L’arrestation de Philippe Baucq remonte au 31 juillet 1915 ; le procès a commencé le 7 octobre, c’est-à-dire qu’il n’a fallu que deux mois pour instruire une affaire dans laquelle sont impliquées trente-cinq personnes. Si nous trouvons ce délai fort court, que dire de la durée des débats menés tambour battant par un auditeur militaire[1] pressé d’en finir et qui, bousculant accusés et témoins, trouve moyen de tout bâcler en deux audiences, qui eurent lieu le jeudi 7 et le vendredi 8 octobre, le samedi ayant été réservé au jugement ?

En deux jours trente-cinq accusés ont été interrogés, les témoins entendus, les avocats ont prononcé leurs plaidoiries et l’auditeur militaire son réquisitoire…

La première séance du procès eut lieu dans la salle des séances du Sénat, la deuxième dans la salle de la Chambre des députés, le Sénat étant retenu ce jour-là pour une conférence.
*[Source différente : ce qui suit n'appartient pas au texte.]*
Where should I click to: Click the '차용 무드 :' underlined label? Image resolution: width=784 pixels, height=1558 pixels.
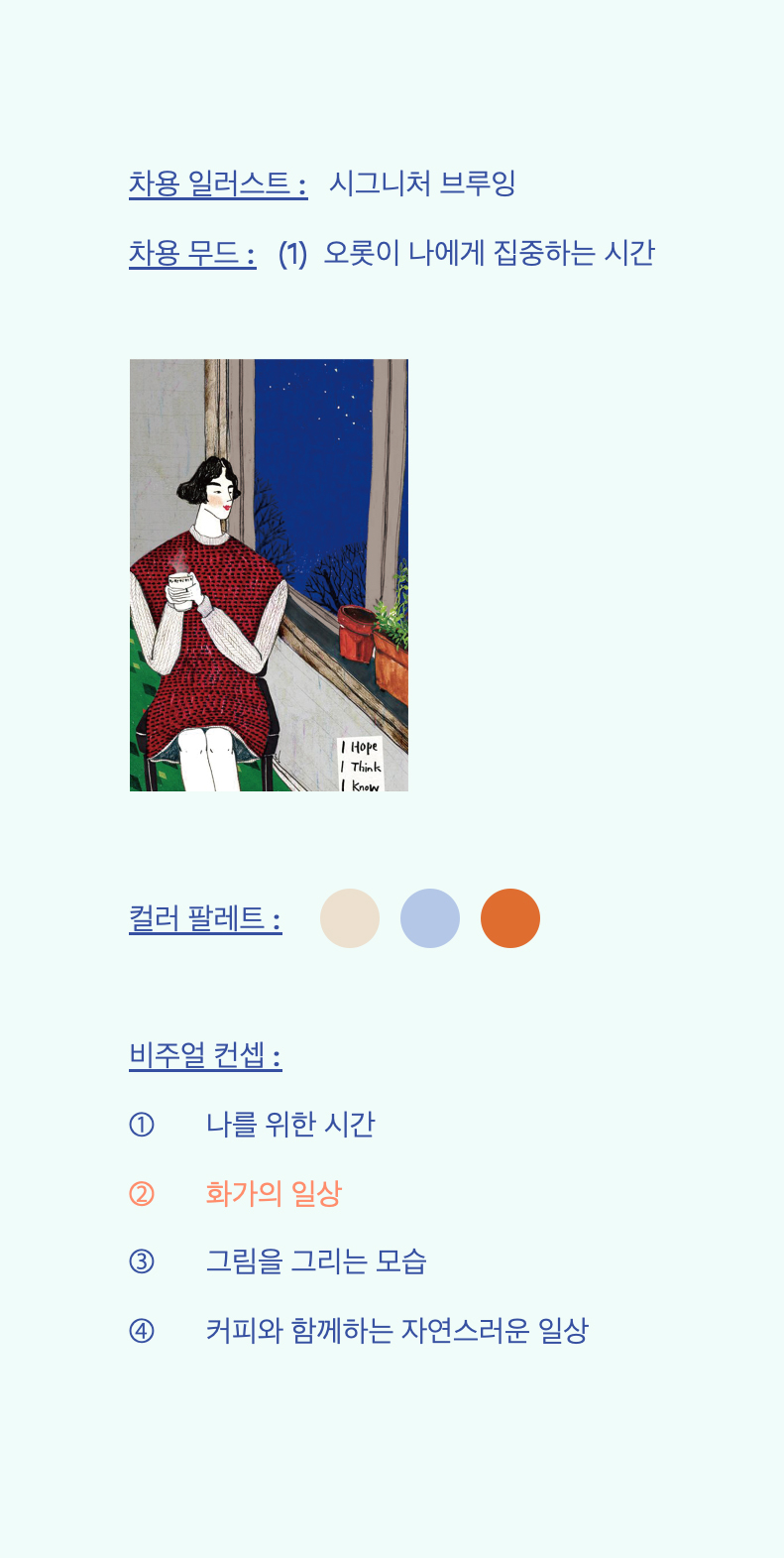click(192, 253)
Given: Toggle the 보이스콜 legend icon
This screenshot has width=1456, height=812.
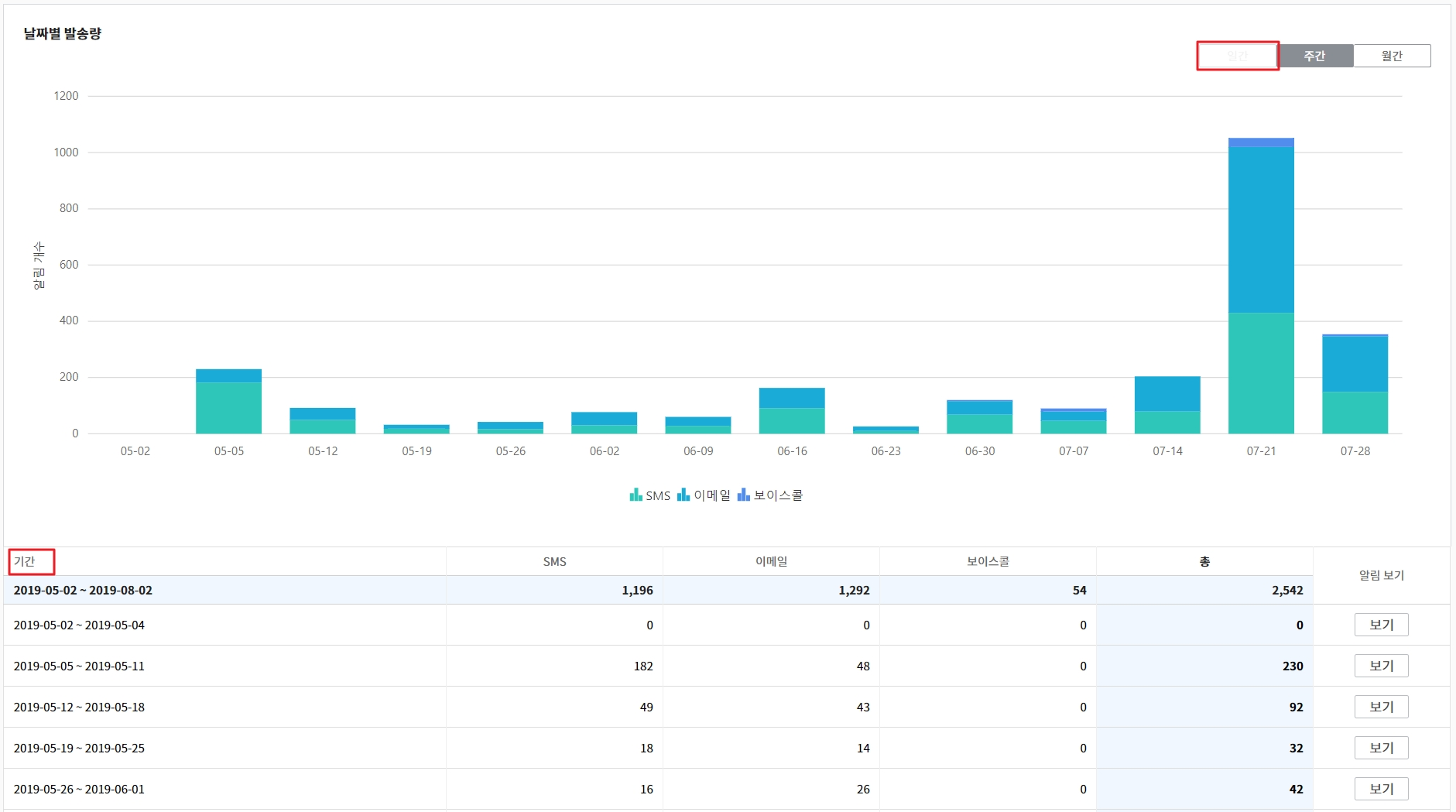Looking at the screenshot, I should click(x=744, y=495).
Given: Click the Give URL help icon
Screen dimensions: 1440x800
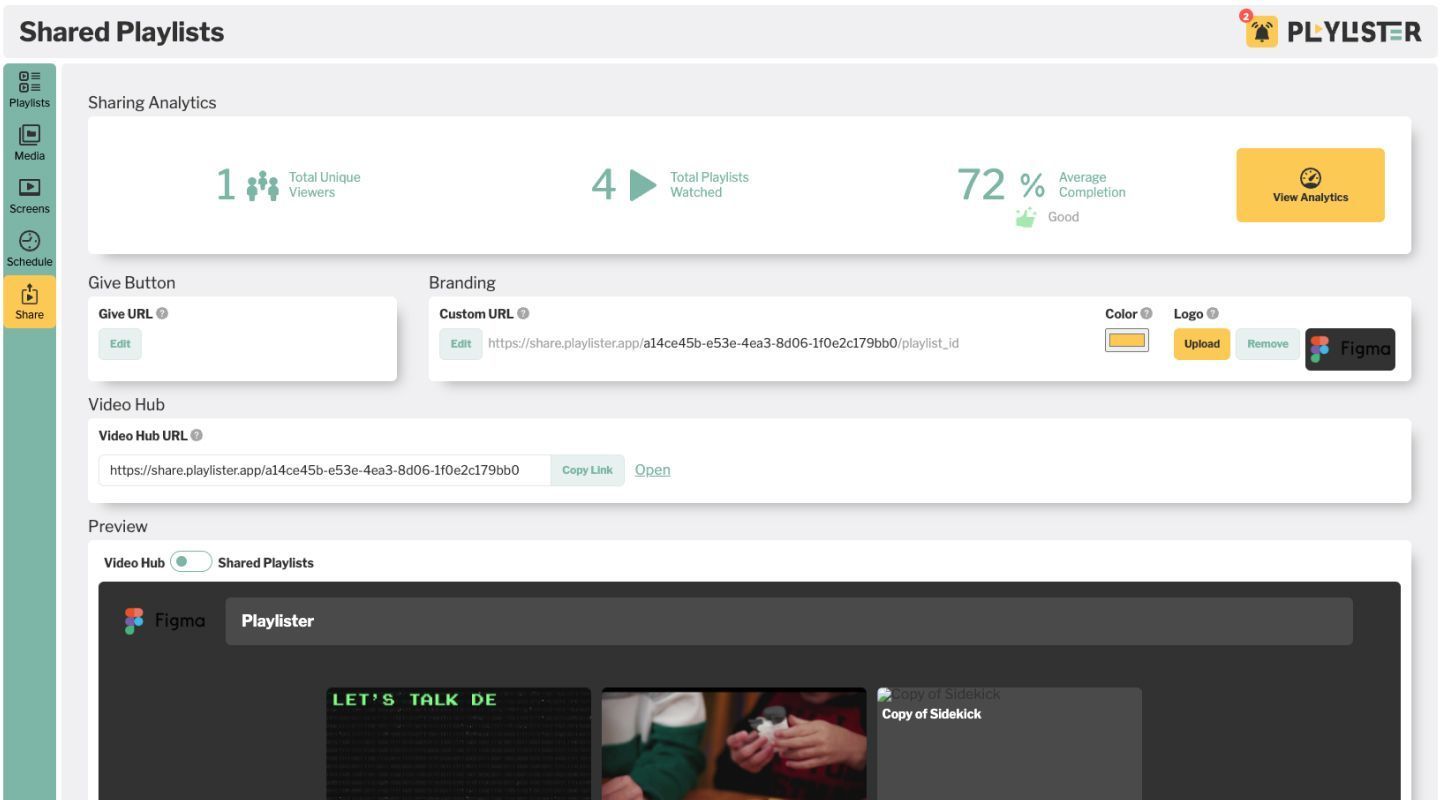Looking at the screenshot, I should (x=163, y=313).
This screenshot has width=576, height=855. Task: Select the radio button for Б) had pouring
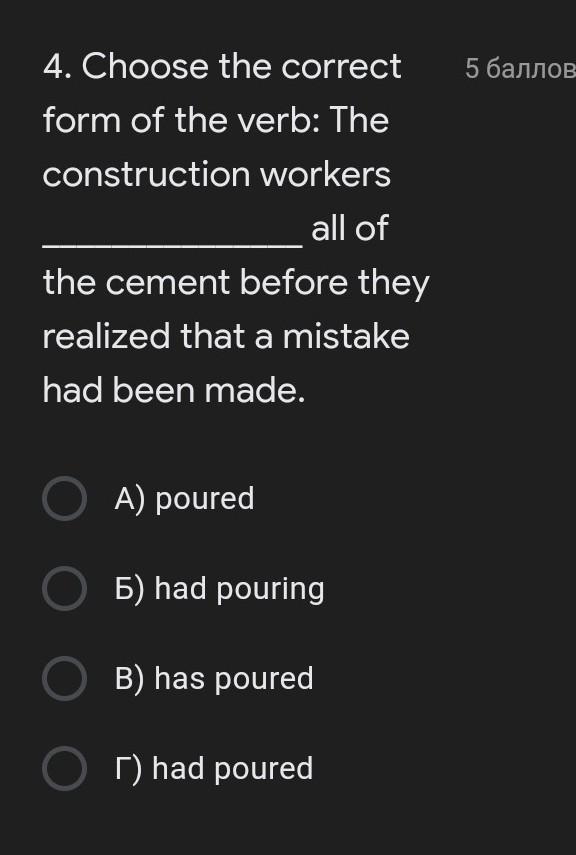pos(64,588)
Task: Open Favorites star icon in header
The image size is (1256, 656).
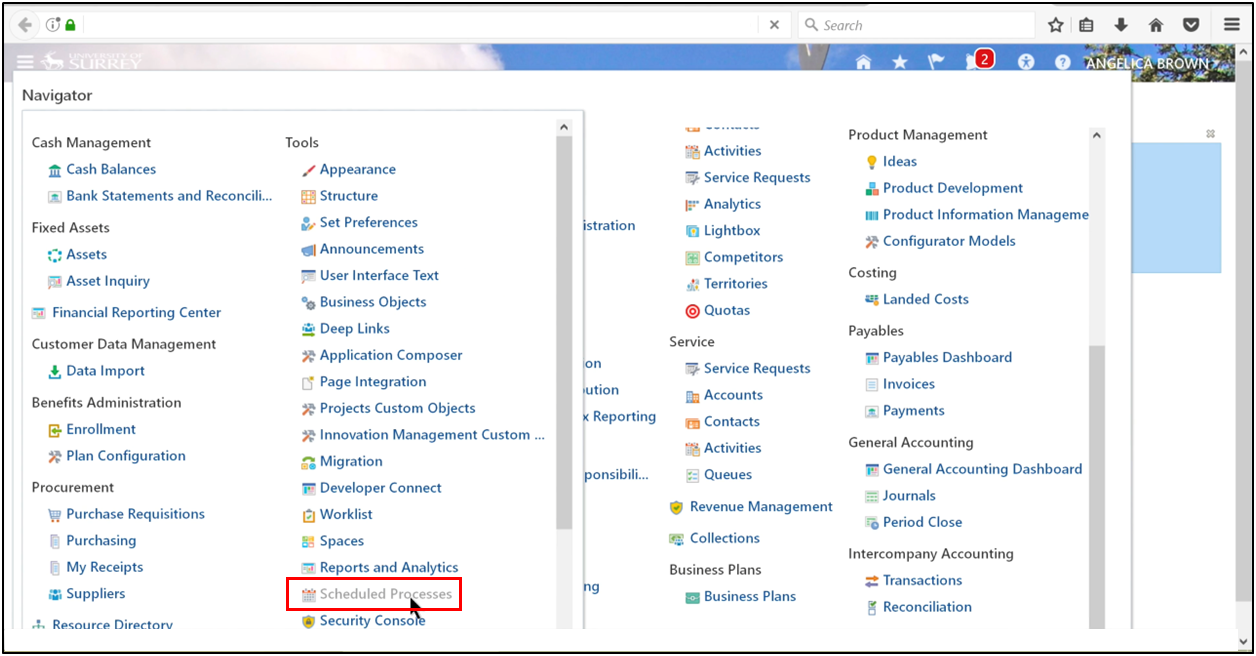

L’auditeur militaire, Stoeber, avait voulu ce théâtral décor pour la mise en scène de la tragédie où il faisait de sensationnels débuts[2].

Dans le vaste hémicycle du Sénat, que ses fresques encadrées d’or, les emblèmes de la nation et les lambris de bois précieux rendent encore plus solennel, des officiers allemands en grand uniforme se sont érigés en tribunal pour condamner des patriotes belges, français et anglais dont le seul crime consiste à avoir rendu service à leur pays dans la mesure de leurs forces. Les trente-cinq prévenus, dont beaucoup ne se connaissent pas, et qui ignorent les rapports qui peuvent exister entre eux, sont invités à se caser dans les fauteuils des législateurs. Des soldats raides et compassés sont plantés çà et là, comme des jalons, pour les surveiller.

Le commissaire du Gouvernement, bel homme, grand,

  1. Ou commissaire du Gouvernement.
  2. Cf. l’ouvrage de Me Kirschen, Devant les Conseils de guerre allemands, et l’Affaire mise Cavell, pages 52 à 71.